_Exercise directions_
Below, find the line containing "You are a computer-use"; from there to the final line, print every line exactly and skip the pictures.

○ ○ ○ ○

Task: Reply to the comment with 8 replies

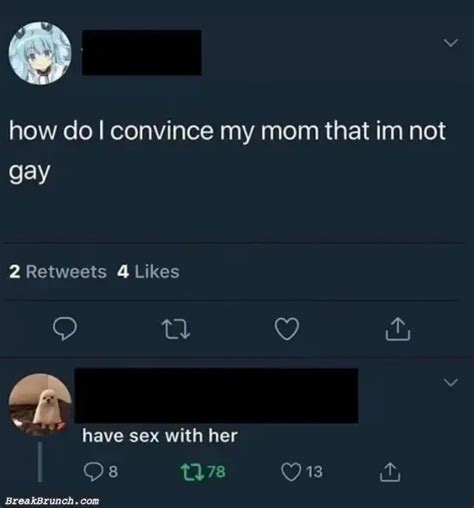Action: point(100,472)
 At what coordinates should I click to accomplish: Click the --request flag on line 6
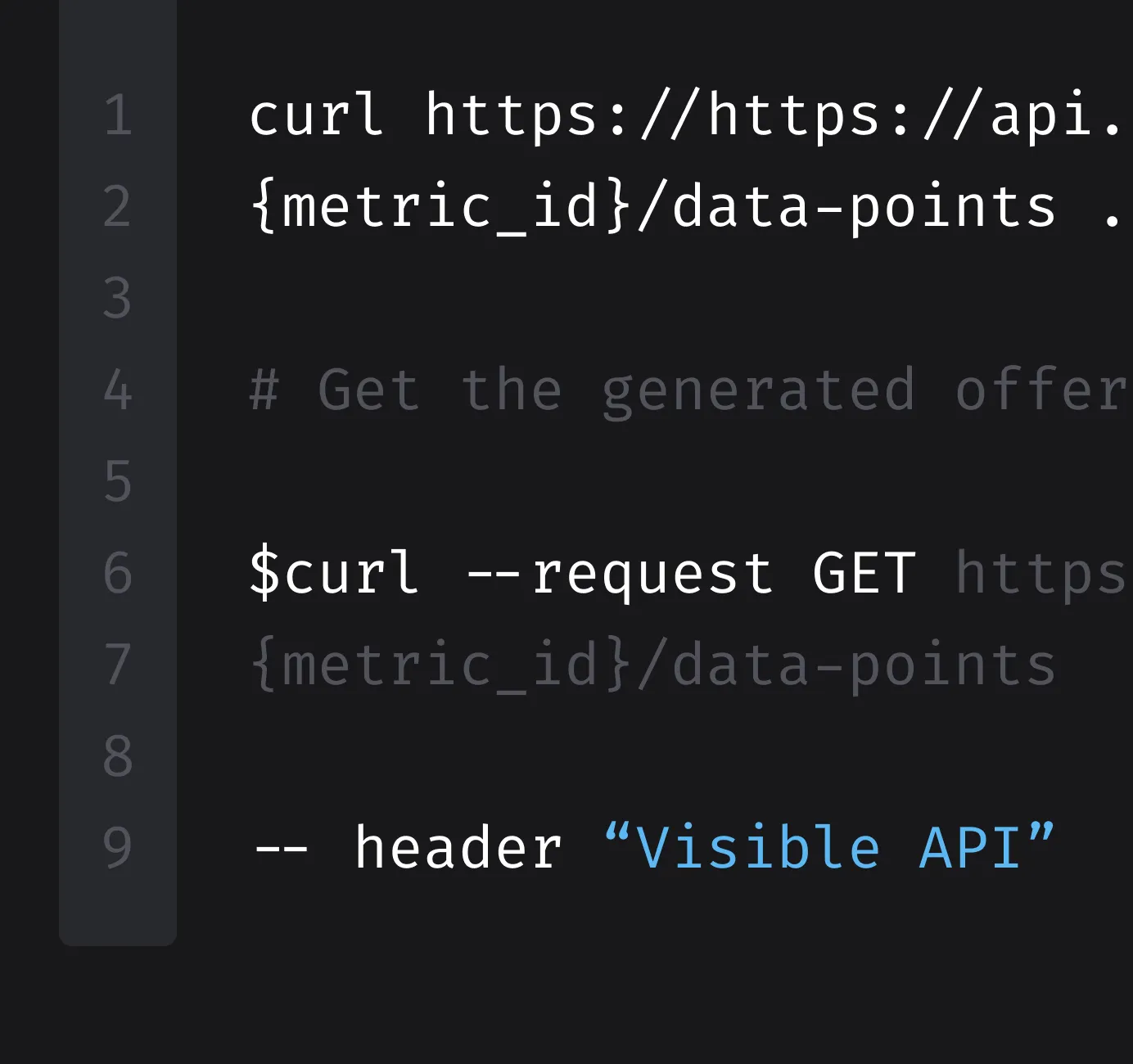coord(619,573)
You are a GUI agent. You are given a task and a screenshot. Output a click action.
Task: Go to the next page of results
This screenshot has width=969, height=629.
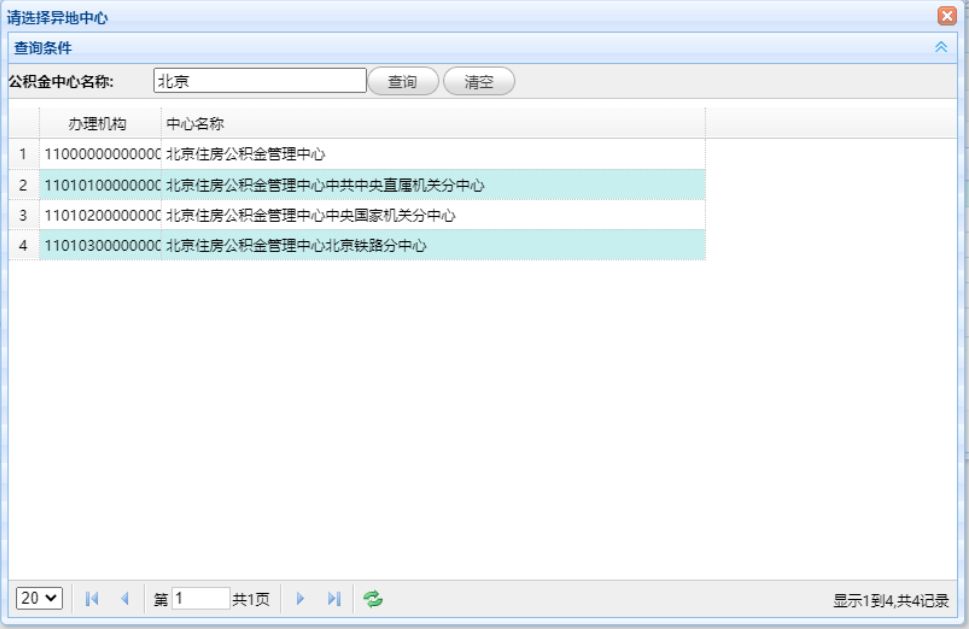click(300, 598)
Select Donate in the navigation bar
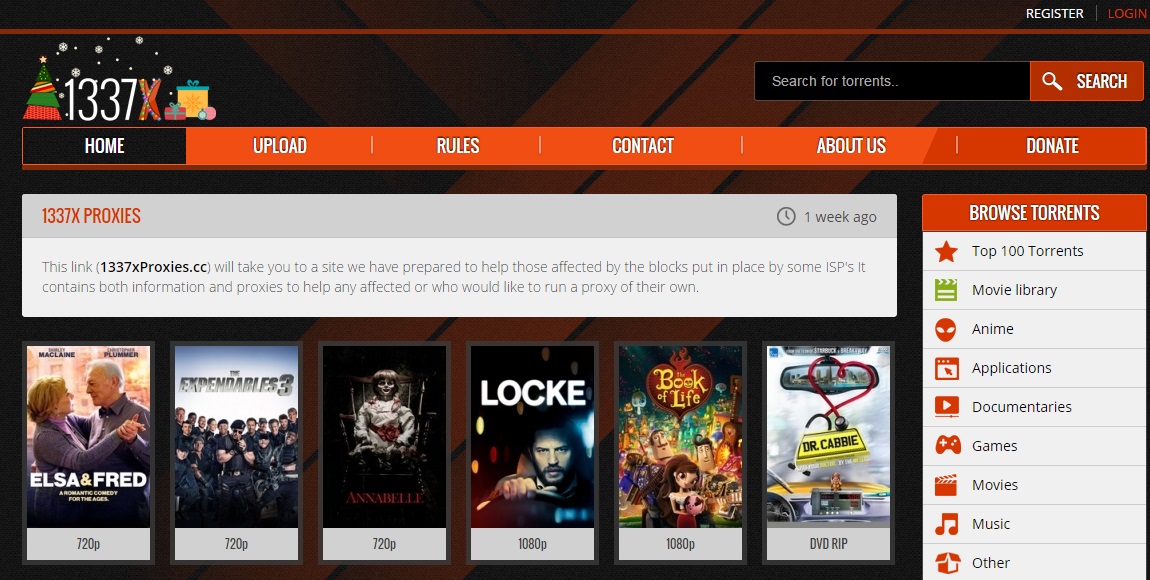1150x580 pixels. (1052, 146)
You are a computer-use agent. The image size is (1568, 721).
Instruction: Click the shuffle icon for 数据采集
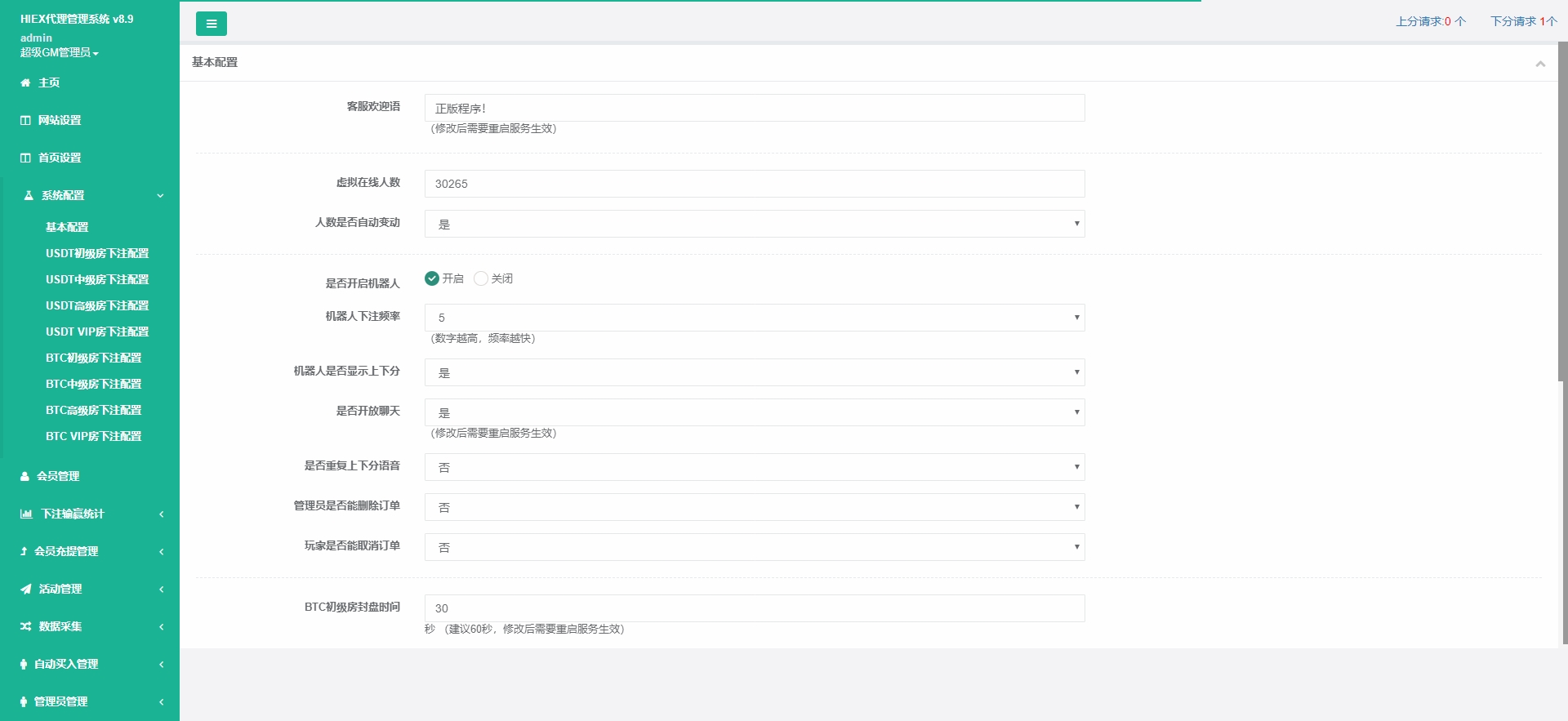[26, 626]
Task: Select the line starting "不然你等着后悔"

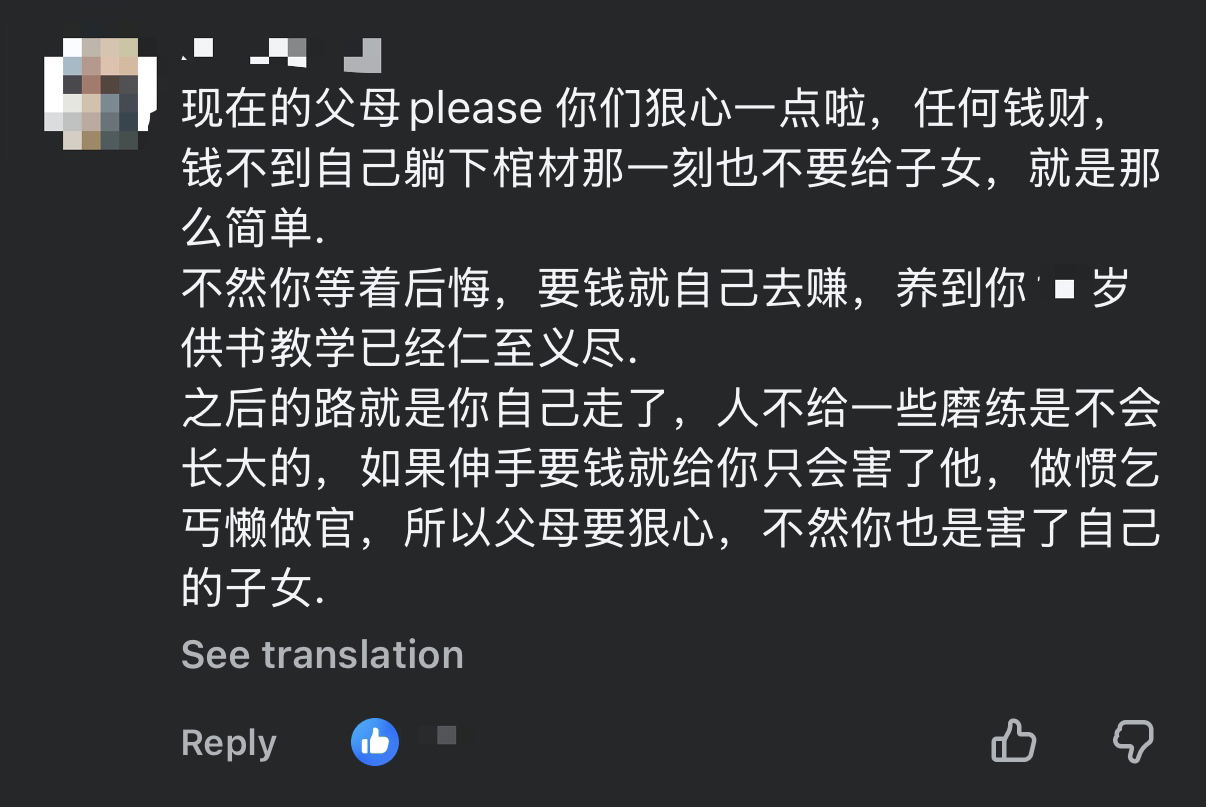Action: [656, 291]
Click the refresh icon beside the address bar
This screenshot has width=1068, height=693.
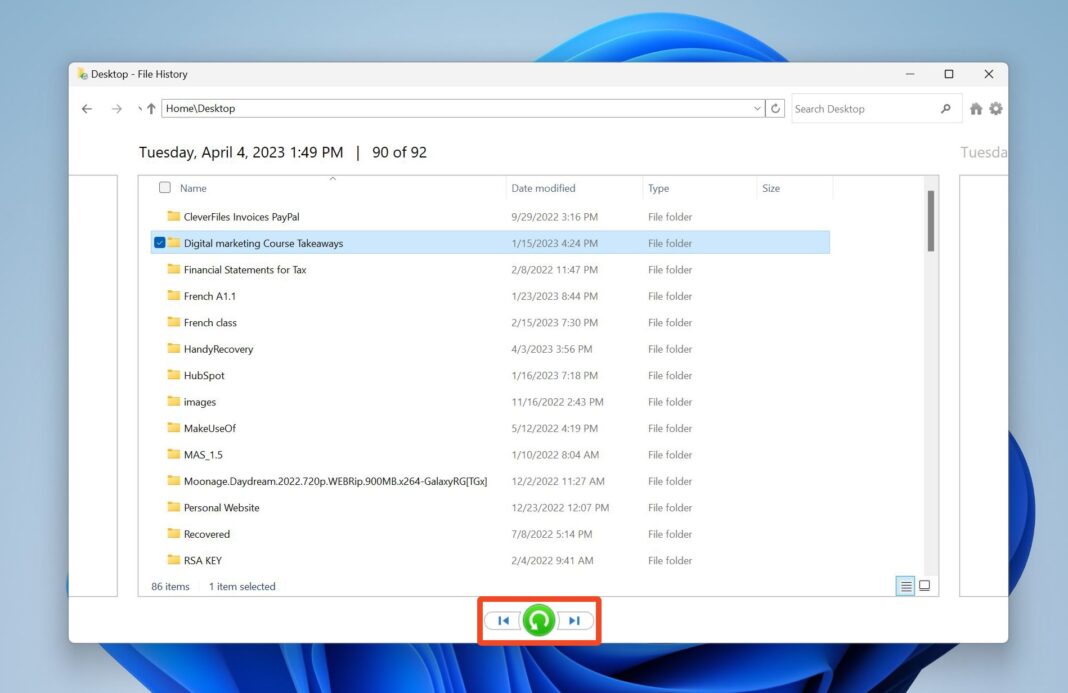[x=776, y=108]
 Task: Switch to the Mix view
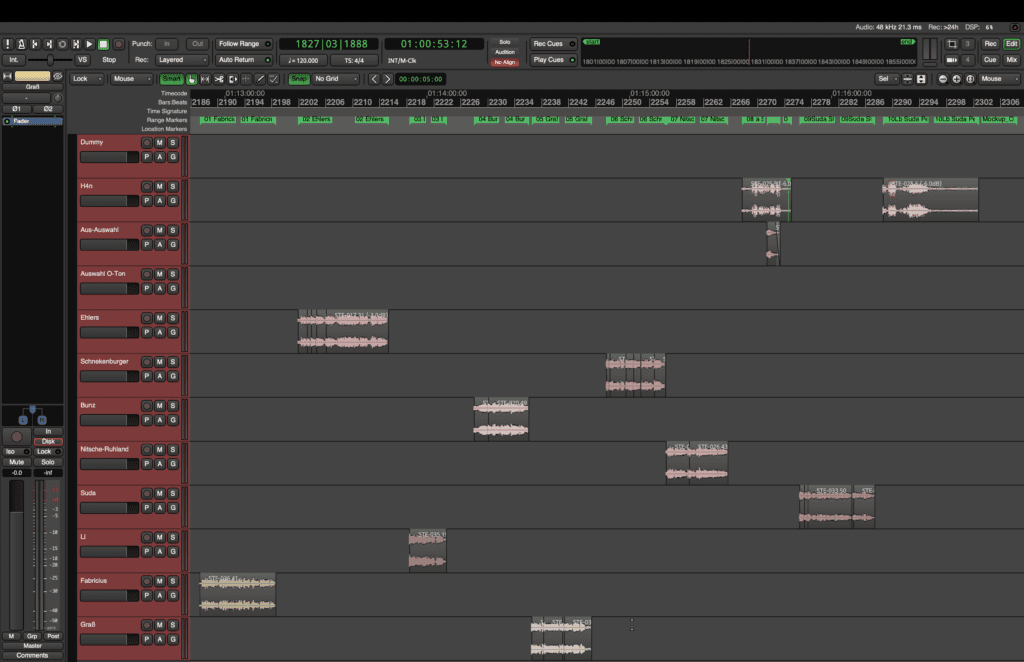coord(1011,60)
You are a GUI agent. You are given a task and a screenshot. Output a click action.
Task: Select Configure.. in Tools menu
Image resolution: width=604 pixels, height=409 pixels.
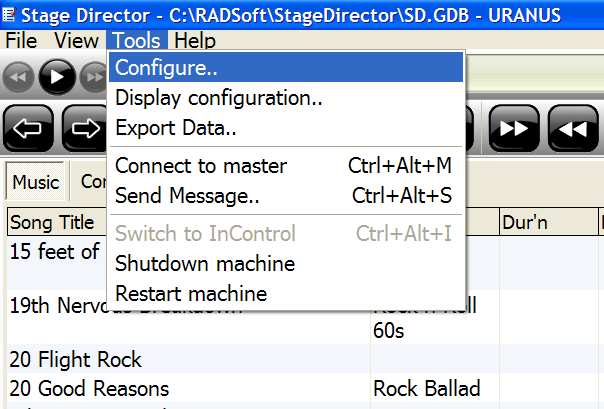tap(286, 67)
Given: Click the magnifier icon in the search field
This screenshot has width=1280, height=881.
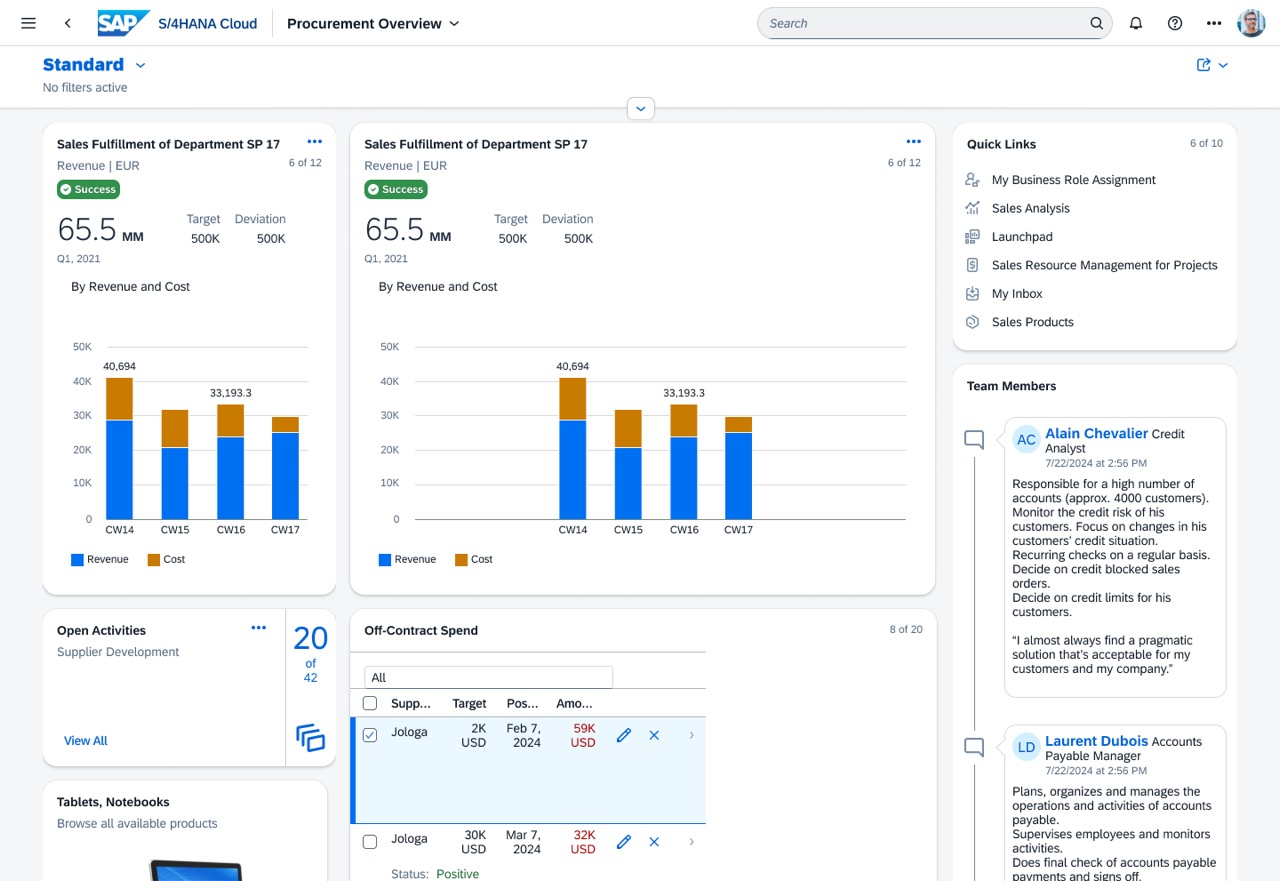Looking at the screenshot, I should coord(1097,23).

○ ○ ○ ○

_Output of the exercise_
You are a computer-use agent. The image size is (1568, 721).
Instruction: Click the shuffle icon for 数据采集
[26, 626]
Task: Select the line starting "不然你等着后悔"

Action: [656, 291]
Click the refresh icon beside the address bar
This screenshot has width=1068, height=693.
[x=776, y=108]
 Task: Switch to the Mix view
coord(1011,60)
You are a GUI agent. You are given a task and a screenshot. Output a click action.
Task: Select Configure.. in Tools menu
Image resolution: width=604 pixels, height=409 pixels.
tap(286, 67)
Given: Click the magnifier icon in the search field
This screenshot has width=1280, height=881.
Looking at the screenshot, I should coord(1097,23).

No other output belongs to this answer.